And if I didn’t deserve life, then I could only think of what he thought of me. Lower than low. I guess that’s how the hunter viewed the hunted: a different species, lower, lesser, not deserving of anything.

Even though the knife was against my lips, even though speaking could cause the switchblade to cut me, I still found myself whispering, “And who gets to decide who deserves what? You?” The knife moved off my mouth, thankfully, but he moved it so its sharp tip drew down along my neck, stopping above my collarbone. “What gives you the right to make that decision?”

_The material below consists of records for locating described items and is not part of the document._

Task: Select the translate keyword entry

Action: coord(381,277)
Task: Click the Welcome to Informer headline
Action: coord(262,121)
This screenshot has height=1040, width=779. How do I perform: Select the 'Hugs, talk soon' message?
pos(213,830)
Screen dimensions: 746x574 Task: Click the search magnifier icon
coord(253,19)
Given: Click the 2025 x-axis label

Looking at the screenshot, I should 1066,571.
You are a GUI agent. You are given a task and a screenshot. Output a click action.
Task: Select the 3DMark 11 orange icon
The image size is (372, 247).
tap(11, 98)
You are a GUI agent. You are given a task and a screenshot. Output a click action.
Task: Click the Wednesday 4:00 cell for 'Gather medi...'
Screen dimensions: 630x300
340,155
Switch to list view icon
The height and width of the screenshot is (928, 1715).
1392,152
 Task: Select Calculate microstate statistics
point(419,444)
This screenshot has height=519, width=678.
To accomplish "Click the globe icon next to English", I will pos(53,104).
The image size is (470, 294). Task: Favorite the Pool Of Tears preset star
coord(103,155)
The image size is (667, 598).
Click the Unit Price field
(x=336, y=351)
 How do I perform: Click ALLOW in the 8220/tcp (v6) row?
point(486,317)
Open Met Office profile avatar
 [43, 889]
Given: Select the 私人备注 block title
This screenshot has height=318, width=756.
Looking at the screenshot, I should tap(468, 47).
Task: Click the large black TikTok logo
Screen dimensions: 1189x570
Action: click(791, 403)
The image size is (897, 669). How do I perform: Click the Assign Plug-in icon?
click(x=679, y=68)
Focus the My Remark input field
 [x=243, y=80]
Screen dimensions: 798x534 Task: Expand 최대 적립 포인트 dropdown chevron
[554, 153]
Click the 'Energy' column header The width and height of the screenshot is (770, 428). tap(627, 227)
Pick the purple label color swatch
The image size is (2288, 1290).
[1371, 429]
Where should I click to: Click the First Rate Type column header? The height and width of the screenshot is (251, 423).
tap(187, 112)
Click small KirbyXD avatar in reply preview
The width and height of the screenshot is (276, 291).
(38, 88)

I sounded bolder than I felt, which was a good thing, because I literally trembled against the tree. Bennet was not nearly as tall as Markus, nor did he have as many muscles as Jaxon, but he was still stronger and bigger than me, not to mention the force of the switchblade. He could kill me here and now, take my body somewhere else, try to pull one over on Markus.

Or maybe he was at the point where he didn’t care. It didn’t sound like he was usually in the Scott loop, from what little I’d heard. He was forced to go to Hillcrest University.

“Right now, I’d say this knife,” Bennet murmured, his voice lower than I’d ever heard it before. Low, rough, and so, so angry. Angry with me, angry with life, angry with anything and everything.

The switchblade on my collarbone dipped lower, and though it was above my shirt, I swore I could still feel the steel as it glided down to my breasts. My breath caught again, and I felt the intense need to sink into the tree behind me and totally cease to exist. Not a real option, though. Pity.

I could hardly speak, “Are you… are you going to kill me?” The least he could do was tell me the truth, let me know if these would be my last moments in this world. I liked to think I was owed that much.

“I want to,” he muttered, forehead hot against mine. The switchblade danced across the top of my chest, smooth along the curves of my breasts. “I want to dig this steel into your flesh and watch you bleed. I want to watch the blood run down that perfect, smooth skin, listen to it as it drips to the floor… pools in the nape of your neck.” As he spoke that, as he whispered the dark things he wanted to do to me, I felt the lower half of his body press harder against mine.

His dick was hard. I didn’t know if it had only just started to get hard with imagining hurting me, or if it had started to harden during the chase. I supposed it didn’t matter; it only served to show just how screwed up Bennet was.

How could you get hard while imagining hurting someone? I could never… but then again, I think we’d already established the fact I could not have been more different from these men, from the Scotts.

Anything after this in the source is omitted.